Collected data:
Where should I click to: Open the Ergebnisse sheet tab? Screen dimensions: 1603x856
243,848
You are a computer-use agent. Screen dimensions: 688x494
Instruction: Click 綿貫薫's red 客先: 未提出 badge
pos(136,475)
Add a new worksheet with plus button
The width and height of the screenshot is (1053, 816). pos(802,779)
---
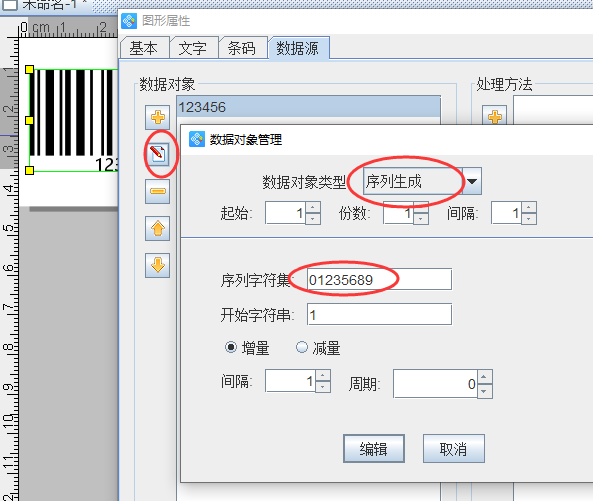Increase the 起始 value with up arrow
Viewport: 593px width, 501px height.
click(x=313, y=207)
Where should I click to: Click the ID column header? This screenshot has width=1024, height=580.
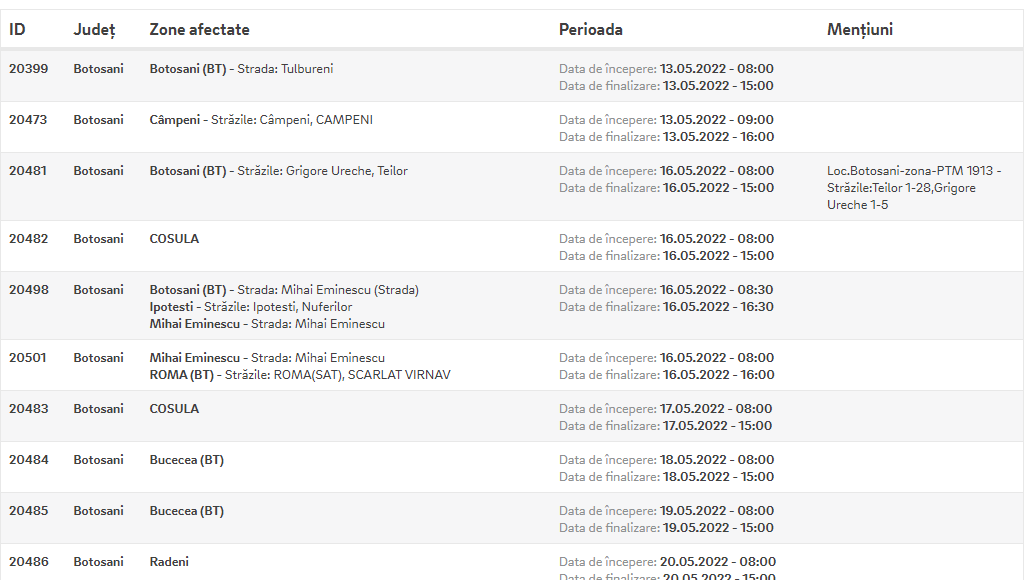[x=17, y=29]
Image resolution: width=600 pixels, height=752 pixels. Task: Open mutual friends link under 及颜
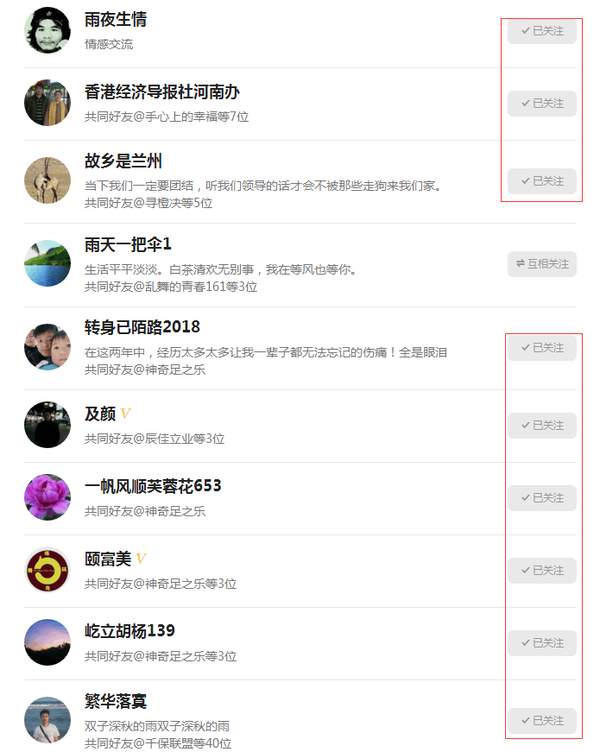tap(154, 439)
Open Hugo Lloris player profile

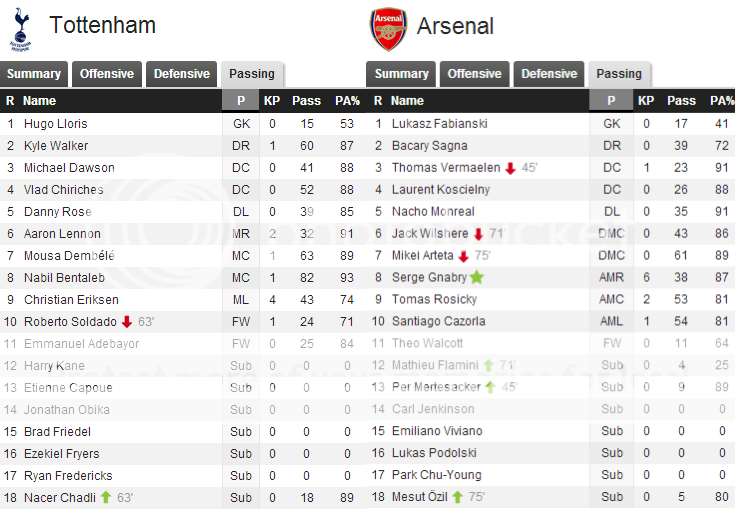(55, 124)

> **Exercise details**: Convert the records from the line containing "Where should I click to: Open" up to and including the line containing "The width and" into a Markdown table with two columns, "Row" and "Line." Number each row, and leave out any blank lines.

> **Answer to this problem**:
| Row | Line |
|---|---|
| 1 | Where should I click to: Open the Ergebnisse sheet tab? Screen dimensions: 1603x856 |
| 2 | 243,848 |
| 3 | You are a computer-use agent. Screen dimensions: 688x494 |
| 4 | Instruction: Click 綿貫薫's red 客先: 未提出 badge |
| 5 | pos(136,475) |
| 6 | Add a new worksheet with plus button |
| 7 | The width and height of the screenshot is (1053, 816). pos(802,779) |